On the count of Pashtun’s stakes in the state, there is a perception among the Pashtuns that the ethnicity is least represented in the military bureaucracy at the senior most level. They point to the absence of any Pashtun officer in the 12 topmost powerful slots within the bureaucracy against the backdrop of induction of approximately 20 per cent of army from Khyber Pakhtunkhwa against 75 per cent of the force that comes from mainly three districts of Punjab namely Rawalpindi, Jhelum and Attock.
What history teaches us about the rise and fall of Pashtun secessionist tendencies?
Pre-partition, the Khudai Khidmatgar (KK) movement, with a popular rural base in Bannu, Kohat, Mardan and Peshawar districts, won provincial elections in 1937 and 1946 and formed governments in the then NWFP. In the latter election, the KK secured 51.70 per cent of total votes while Muslim League bagged 37.43 per cent of the popular vote.
According to Tahir Amin, in his outstanding book Ethno nationalist movements of Pakistan, from 1947-55, Pashtun nationalist movement was meant for provincial autonomy. Nevertheless, as a result of monopolisation of power by military and civil bureaucracy and centre’s oppressive policies, Pashtun nationalists “professed provincial autonomy within the socialist framework, but also kept a separatist option open,” contends the author.
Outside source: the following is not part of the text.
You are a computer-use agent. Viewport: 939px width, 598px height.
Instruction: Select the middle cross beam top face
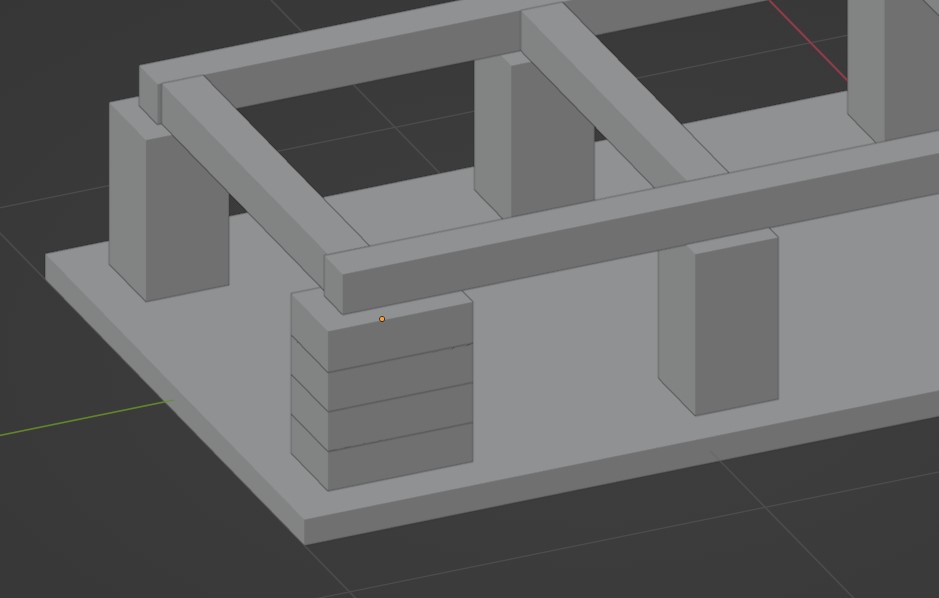(620, 98)
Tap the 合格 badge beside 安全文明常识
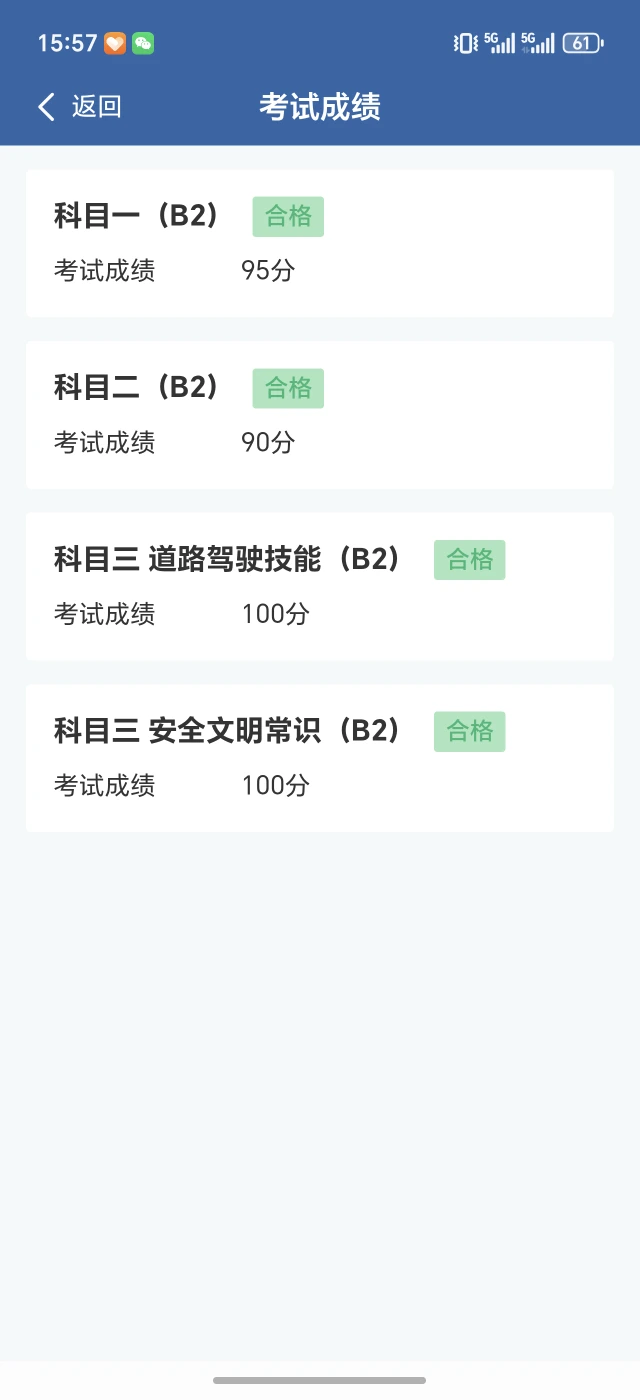Screen dimensions: 640x1400 point(470,732)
Intriguingly, the Ayub era (1958-69) witnessed decline in the popularity of Pashtunistan movement as noted by Amin. “Pashtuns were significantly overrepresented in the composition of the state elite”, writes the author. Under Ayub, in the 1960s, the ethnic composition of army was as such that 60 per cent were Punjabis, 35 per cent were Pashtuns while other ethnicities were a mere 5 per cent. Of the “top most 48 generals”, Pashtuns numbered 19 followed by 17 Punjabis, 11 Mohajirs and 1 Bengali.
The KK and the National Awami Party (NAP) had strong following in four of the six settled districts of the erstwhile NWFP. These were Peshawar, Kohat, Bannu and Mardan. Nonetheless, as Amin notes that Pashtunistan movement could not appeal to educated middle class in Peshawar, Bannu, Kohat and Mardan because civil and military bureaucracies were from the same districts that was the mainstay of the movement.
By 1973, the ethnic background of 353.2 class-1 officers in civil bureaucracy was as follows: Punjabi (1727), Mohajir (1070), Pashtun (287), Sindhi (90), Baloch (9), others (349). Similarly, Pashtuns’ commercial and economic interests were well integrated with Punjab and Karachi in Sindh came to be known as the ethnicity’s most populous city in Pakistan. Today, Pashtun labour, businessmen, professionals and students are all visible in any corner of the country.
The preceding discussion drives the following points home. First, there are signs of reversal of Pashtun integration within Pakistani society and state. Secondly, Pashtun integration at the state and society level has historically diminished secessionist tendencies in the community. Taking a leaf out of Pashtun history book, the integration of socio-economic and political interests of the ethnicity at the state and society levels seems to be the only possible guarantee against any potential secessionism on the part of the ethnicity!